Hastalanma ya da tartışma sebebinizi çocuğunuza yüklerseniz duygusal şantajlarla istismar edilebilen, kaygılı ve karşısındakinin ilgisini kaybedeceğinden korkan bir yetişkin yetiştirmiş olursunuz.

Düştüğünde kaldırdığınız, çarptığında eşyayı suçlayarak ağlamasını durdurmaya çalıştığınz çocuklar, ilkokulda mızmız, arkadaşları tarafından sevilmeyen çocuklar olurlar. Ergenlikte ise talepkar ve sürekli bir suçlu bulmaya çalışırken grup içinde sevimsiz konuma gelirler. İçinde bulundukları durumu ergenlik dönemi nedeniyle anlamdırmaya çalışırken aşırı kaygılı olurlar ve herhangi bir nesneye  ya da teknolojiye bağımlılık geliştirebilirler.

Çocuğunuza arkadaşça tutumla yaklaşmayıp onun arkadaşı olduğunuzu hissettirirseniz ortada ebeveynlik yapacak kimse kalmadığından çatışmalı ve kendini konumlandıramayan bir algı yaratırsınız. Çocuklar yetişkinlerin çatışmalarını yetişkince yönetmesini bekler ve örnek alır.
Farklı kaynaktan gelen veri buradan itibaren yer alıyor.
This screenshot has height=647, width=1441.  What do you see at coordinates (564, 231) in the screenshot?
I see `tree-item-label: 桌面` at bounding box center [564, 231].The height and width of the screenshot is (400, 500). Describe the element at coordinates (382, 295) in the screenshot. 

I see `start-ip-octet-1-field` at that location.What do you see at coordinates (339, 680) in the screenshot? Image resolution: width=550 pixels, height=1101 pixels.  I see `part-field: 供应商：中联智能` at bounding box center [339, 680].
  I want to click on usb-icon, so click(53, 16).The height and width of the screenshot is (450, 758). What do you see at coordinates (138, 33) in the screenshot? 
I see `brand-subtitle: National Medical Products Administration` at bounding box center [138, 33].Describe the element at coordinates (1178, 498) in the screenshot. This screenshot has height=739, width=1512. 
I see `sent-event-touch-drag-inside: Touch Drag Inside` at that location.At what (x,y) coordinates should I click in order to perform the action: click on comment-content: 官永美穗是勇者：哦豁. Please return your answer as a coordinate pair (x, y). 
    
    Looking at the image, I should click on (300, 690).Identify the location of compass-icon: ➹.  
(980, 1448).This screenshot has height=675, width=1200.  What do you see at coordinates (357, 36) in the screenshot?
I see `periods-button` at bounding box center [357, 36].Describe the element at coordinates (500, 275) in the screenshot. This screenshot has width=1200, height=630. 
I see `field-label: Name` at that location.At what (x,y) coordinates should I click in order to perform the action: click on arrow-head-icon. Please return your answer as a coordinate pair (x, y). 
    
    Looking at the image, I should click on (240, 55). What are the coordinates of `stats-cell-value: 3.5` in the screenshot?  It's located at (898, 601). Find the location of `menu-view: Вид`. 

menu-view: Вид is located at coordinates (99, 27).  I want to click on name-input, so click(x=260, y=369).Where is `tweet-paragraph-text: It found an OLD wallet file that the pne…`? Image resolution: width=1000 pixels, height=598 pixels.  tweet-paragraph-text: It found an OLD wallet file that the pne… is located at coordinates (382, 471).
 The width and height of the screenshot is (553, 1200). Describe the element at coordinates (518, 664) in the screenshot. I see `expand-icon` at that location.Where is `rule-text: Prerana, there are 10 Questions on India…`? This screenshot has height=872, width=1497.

Kendi kaygısını mesleği, ekonomik durumu ve kişilik yapısı nedeniyle yansıtan ebeveynlerin çocukları daha kaygılı oluyor. Çocuklar özdeşim kurdukları için ebeveynlerinin kaygı, kızgınlık ve düşmanlıklarını algılarlar, zihinlerinde anne ve babasından geçen kaygı sonucu yeni bağlantılar kurulur; çocuk kişiler ve durumlar karşısında da kaygı duymaya başlayabilir. Kendi kaygısını yönetebilen ebeveynler olmak ve bunun için çaba göstermek önemlidir.